AIM OF THE TASK =
Can you format the lines from the first one up to and including the line containing "Action: (x=924, y=547)" as a JSON list of strings, one string per line, with blank lines skipped and the pictures left out?

(Lines pointing to places in documents and screenshots)
########################################

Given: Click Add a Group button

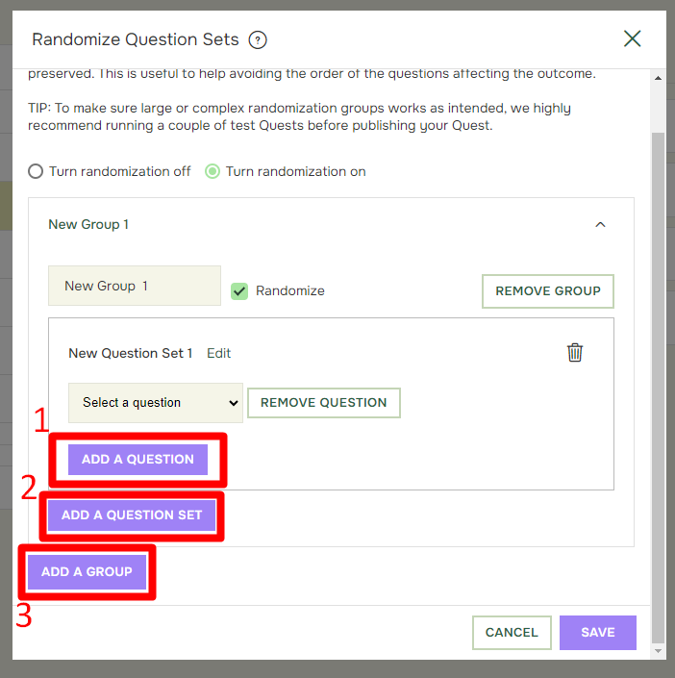Looking at the screenshot, I should click(87, 571).
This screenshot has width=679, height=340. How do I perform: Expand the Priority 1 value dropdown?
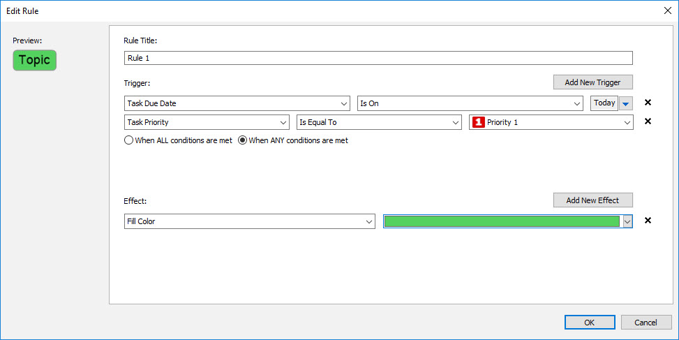627,122
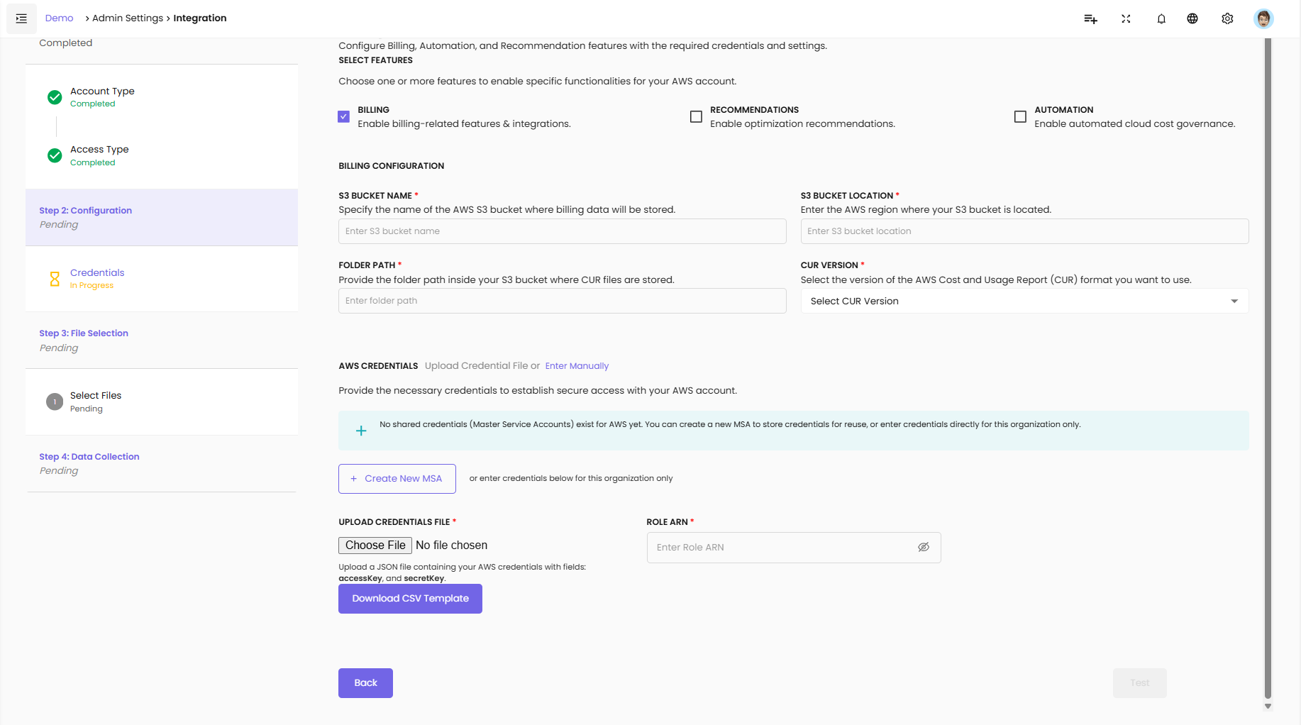This screenshot has width=1301, height=725.
Task: Toggle Role ARN visibility eye icon
Action: (x=924, y=547)
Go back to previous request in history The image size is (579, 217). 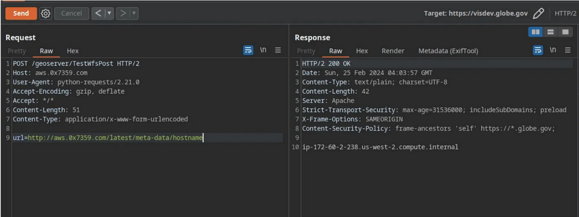coord(98,13)
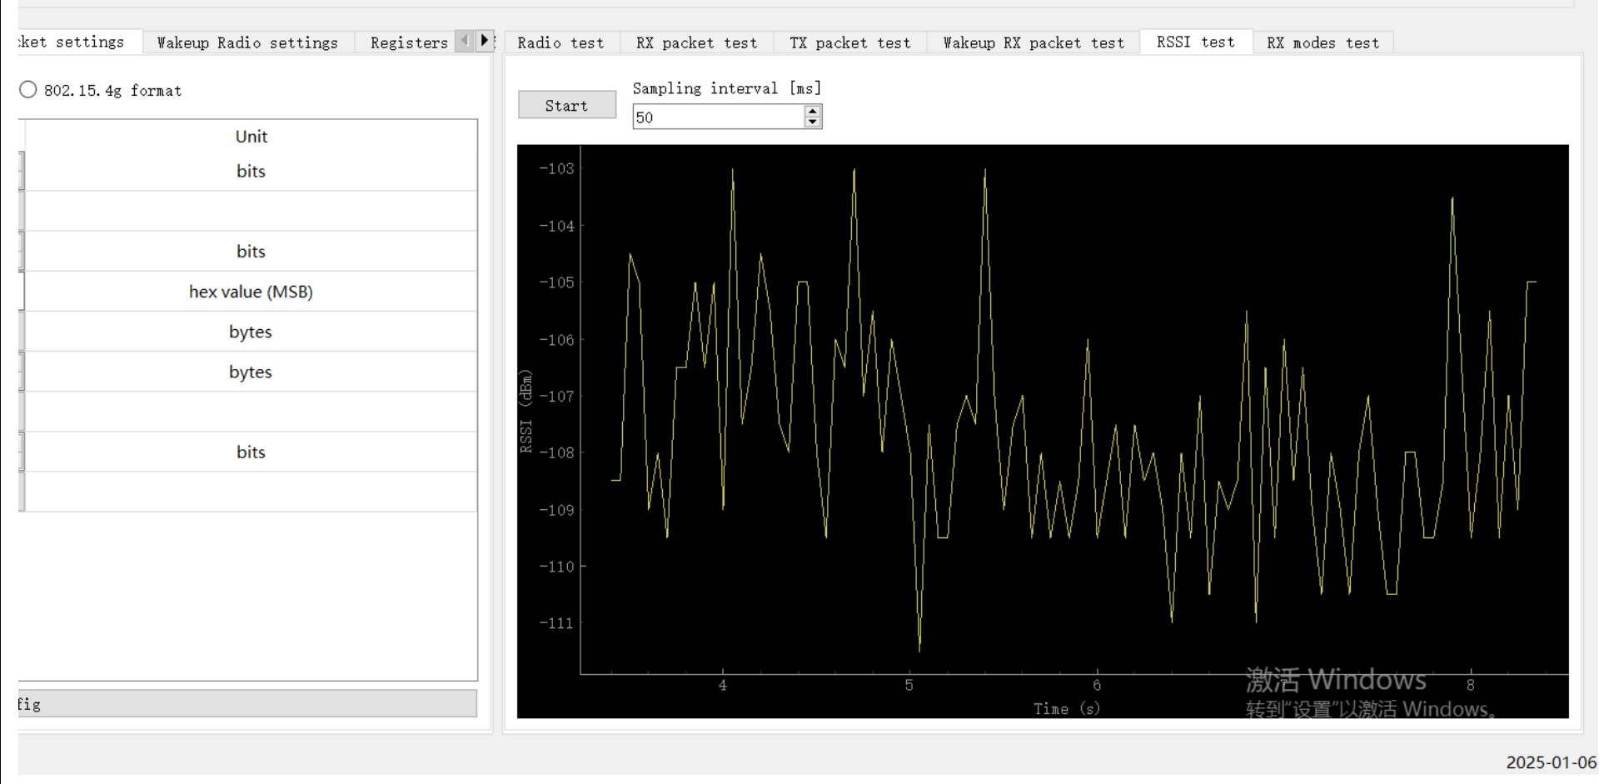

########################################

SOLUTION BELOW =
[
  "Given: Click Add a Group button",
  "Looking at the screenshot, I should click(87, 571).",
  "This screenshot has width=679, height=340. How do I perform: Expand the Priority 1 value dropdown?",
  "627,122",
  "This screenshot has width=1301, height=725.",
  "Task: Toggle Role ARN visibility eye icon",
  "Action: (x=924, y=547)"
]